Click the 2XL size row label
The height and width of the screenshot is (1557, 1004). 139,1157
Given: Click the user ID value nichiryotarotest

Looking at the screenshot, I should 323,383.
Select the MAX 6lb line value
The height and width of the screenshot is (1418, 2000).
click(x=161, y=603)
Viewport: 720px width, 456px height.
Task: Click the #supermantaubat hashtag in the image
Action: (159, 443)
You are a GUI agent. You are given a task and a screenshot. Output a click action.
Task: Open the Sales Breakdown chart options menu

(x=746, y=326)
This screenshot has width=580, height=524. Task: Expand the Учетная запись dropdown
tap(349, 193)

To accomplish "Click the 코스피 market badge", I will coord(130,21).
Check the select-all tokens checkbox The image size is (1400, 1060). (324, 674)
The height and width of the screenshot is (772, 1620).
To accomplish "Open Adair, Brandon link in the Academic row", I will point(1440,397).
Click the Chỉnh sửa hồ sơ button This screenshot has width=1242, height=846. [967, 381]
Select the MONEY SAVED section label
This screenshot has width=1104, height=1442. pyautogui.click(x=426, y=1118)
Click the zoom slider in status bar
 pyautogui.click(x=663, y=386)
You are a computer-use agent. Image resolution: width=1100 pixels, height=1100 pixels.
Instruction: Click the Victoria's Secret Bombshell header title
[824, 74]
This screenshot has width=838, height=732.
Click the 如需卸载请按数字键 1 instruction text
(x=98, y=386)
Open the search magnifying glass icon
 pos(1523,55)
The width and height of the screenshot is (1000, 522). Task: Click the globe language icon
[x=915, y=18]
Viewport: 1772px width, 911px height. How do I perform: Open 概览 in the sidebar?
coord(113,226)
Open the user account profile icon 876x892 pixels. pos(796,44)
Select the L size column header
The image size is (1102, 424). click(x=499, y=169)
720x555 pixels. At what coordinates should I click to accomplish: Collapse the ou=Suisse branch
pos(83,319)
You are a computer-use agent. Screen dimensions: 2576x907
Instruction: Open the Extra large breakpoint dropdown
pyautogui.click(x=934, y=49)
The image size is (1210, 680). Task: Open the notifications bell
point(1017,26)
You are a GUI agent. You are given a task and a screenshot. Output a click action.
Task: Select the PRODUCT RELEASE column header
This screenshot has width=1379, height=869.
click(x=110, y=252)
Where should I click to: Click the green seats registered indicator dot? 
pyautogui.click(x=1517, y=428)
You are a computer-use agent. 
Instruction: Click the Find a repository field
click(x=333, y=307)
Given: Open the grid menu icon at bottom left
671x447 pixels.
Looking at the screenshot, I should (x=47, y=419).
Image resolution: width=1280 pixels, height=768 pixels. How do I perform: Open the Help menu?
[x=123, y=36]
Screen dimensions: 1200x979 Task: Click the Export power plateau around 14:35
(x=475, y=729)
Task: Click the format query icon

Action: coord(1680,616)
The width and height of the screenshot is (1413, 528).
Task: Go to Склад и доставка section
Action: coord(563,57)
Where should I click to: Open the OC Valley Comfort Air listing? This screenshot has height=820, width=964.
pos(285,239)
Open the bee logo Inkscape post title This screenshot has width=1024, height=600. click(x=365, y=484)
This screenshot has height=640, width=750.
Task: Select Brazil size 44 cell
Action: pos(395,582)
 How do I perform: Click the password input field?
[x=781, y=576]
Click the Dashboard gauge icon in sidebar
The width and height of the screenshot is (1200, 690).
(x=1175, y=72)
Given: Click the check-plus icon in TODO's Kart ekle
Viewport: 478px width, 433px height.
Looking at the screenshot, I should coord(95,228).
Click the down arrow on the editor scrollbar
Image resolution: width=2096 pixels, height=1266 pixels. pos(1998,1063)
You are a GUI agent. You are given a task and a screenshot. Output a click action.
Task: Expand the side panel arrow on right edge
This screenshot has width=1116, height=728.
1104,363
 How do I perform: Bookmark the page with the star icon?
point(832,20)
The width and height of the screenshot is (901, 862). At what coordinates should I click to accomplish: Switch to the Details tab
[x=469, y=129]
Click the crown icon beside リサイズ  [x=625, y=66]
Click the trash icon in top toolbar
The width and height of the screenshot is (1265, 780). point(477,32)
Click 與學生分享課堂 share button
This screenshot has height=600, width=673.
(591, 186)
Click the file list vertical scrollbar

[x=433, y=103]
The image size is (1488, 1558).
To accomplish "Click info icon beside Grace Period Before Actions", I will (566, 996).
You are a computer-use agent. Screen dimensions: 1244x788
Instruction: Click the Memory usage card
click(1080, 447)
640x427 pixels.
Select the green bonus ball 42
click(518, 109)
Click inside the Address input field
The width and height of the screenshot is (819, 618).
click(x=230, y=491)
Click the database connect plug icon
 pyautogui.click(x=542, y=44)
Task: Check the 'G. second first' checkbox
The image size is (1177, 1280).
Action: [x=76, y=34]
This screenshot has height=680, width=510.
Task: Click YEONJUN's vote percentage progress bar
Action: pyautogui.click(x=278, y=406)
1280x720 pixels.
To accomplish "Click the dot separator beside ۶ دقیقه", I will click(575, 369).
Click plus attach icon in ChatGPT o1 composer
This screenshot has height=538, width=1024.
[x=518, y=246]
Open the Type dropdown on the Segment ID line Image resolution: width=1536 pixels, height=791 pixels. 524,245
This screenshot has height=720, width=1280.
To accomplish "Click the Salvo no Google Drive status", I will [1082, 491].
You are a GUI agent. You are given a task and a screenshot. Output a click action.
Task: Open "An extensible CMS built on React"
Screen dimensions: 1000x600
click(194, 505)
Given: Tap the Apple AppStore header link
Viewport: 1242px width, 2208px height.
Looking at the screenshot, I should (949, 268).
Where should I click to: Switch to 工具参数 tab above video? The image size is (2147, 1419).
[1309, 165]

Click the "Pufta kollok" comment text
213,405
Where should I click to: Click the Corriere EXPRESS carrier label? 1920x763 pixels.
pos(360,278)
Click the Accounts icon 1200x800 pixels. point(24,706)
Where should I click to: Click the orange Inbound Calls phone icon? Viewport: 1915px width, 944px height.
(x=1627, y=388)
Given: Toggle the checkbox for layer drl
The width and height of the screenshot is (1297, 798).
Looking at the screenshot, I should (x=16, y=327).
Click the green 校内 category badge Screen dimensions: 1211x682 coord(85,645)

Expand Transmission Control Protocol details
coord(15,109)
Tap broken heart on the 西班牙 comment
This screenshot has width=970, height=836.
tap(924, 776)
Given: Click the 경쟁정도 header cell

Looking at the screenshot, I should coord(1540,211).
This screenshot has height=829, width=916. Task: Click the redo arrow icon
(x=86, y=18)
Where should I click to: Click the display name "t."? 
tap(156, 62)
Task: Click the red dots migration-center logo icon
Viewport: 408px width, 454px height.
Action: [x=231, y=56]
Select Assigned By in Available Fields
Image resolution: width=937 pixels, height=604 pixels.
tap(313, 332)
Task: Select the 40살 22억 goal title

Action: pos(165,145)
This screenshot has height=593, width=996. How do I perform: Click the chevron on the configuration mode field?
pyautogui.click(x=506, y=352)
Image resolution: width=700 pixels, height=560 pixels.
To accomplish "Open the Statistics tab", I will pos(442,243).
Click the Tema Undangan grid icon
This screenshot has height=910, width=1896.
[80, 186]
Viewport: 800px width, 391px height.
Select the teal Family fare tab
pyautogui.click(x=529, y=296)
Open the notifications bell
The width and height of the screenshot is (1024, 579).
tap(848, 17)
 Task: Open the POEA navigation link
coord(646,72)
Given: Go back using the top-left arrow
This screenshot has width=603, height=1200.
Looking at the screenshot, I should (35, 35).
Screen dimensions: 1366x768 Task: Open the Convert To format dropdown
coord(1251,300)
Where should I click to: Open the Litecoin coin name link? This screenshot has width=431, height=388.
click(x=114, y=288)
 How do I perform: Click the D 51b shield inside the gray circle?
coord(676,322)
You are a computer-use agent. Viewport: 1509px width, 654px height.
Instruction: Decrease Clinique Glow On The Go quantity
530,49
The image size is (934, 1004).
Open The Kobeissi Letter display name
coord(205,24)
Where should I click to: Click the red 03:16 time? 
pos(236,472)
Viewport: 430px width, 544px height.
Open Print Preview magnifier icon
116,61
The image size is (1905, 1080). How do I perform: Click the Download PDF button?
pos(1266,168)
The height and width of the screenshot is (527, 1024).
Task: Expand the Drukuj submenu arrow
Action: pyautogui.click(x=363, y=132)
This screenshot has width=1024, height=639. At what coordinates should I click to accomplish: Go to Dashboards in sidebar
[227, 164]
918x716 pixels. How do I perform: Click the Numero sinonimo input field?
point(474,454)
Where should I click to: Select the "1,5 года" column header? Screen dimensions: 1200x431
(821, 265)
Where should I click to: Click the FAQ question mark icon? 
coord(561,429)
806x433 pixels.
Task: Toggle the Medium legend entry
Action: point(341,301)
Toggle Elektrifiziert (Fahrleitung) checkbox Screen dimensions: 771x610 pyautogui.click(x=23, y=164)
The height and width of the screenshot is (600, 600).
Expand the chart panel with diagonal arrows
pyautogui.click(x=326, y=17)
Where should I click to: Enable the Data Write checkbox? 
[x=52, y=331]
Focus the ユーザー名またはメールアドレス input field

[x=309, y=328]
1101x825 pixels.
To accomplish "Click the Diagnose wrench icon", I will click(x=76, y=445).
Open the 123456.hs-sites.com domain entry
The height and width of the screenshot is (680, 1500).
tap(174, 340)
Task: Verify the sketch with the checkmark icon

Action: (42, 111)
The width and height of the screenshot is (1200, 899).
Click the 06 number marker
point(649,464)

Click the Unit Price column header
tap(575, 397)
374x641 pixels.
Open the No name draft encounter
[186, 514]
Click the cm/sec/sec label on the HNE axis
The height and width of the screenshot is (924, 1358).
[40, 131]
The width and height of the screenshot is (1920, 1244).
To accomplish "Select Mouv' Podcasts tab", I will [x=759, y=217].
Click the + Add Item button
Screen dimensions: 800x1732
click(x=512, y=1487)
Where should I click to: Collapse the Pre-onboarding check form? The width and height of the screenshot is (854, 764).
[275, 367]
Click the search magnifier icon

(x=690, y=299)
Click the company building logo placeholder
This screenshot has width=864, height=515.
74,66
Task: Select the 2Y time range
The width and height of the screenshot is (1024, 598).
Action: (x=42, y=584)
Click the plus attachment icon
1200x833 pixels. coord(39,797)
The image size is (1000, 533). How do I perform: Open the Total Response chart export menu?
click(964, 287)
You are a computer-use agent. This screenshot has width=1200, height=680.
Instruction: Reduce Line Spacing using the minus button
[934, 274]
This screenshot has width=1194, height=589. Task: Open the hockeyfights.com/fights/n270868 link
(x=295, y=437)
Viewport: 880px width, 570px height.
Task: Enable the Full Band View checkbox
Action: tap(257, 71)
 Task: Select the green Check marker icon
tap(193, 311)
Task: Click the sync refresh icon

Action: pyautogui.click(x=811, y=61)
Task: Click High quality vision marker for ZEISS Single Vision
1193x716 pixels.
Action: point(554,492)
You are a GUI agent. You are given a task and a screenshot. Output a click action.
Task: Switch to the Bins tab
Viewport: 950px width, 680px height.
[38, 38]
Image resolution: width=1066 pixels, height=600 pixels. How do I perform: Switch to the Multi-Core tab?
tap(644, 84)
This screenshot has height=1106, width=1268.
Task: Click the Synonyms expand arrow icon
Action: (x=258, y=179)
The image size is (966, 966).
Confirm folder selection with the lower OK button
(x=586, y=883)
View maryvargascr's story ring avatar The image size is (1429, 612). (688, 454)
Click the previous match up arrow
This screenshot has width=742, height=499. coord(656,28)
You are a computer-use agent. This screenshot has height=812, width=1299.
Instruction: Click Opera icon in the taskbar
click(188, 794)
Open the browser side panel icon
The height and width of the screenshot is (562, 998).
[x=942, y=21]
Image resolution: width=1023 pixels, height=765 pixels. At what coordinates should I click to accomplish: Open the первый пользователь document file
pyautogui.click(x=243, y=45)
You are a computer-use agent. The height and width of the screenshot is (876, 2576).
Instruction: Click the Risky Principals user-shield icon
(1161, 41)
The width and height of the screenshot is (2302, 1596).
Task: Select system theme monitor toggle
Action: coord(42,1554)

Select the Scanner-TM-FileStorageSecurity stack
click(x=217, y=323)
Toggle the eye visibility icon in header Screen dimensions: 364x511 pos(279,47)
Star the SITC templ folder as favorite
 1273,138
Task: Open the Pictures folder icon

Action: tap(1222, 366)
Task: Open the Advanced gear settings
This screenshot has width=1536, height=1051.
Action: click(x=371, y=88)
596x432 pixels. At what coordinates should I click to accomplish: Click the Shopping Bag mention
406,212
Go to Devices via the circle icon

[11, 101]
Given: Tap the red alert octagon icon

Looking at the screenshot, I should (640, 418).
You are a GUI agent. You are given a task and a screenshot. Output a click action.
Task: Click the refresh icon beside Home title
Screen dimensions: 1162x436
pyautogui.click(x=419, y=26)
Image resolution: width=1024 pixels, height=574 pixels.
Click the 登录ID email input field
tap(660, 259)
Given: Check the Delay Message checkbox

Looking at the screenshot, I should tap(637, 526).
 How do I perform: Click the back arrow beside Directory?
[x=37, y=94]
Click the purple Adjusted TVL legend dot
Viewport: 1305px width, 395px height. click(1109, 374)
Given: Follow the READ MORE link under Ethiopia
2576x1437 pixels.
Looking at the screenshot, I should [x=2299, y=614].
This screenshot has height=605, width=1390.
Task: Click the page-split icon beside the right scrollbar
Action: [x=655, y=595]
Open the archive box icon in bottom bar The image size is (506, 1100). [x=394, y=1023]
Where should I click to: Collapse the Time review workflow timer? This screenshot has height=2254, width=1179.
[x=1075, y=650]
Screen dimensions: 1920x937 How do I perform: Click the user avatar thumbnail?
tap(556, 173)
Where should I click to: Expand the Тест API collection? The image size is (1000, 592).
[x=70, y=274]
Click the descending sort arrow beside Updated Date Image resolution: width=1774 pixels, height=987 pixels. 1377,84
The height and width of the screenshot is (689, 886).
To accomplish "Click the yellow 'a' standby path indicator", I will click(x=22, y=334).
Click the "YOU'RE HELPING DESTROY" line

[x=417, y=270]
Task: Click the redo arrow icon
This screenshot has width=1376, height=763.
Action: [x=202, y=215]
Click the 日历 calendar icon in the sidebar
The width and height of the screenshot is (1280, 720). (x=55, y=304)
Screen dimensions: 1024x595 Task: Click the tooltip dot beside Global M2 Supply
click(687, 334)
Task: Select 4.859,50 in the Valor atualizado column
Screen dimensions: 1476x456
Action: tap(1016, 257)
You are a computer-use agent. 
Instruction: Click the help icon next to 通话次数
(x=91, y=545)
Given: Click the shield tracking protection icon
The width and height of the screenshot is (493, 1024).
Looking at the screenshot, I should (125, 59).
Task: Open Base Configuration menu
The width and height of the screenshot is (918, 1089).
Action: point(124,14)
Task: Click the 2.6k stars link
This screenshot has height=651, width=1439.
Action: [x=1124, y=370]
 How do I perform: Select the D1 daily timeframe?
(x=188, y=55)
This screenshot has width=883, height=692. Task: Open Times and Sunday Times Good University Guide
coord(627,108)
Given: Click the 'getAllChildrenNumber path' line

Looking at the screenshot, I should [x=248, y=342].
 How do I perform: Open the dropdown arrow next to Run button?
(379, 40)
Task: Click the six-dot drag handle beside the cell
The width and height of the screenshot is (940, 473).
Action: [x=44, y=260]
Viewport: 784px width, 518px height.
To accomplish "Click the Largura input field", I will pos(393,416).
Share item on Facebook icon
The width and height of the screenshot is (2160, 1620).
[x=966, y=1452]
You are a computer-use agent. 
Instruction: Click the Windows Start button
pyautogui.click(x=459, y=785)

## TASK ITEM
Going through the material above, tally each line holding the word "badge", then give the total and nothing else.

## EXPECTED ANSWER
2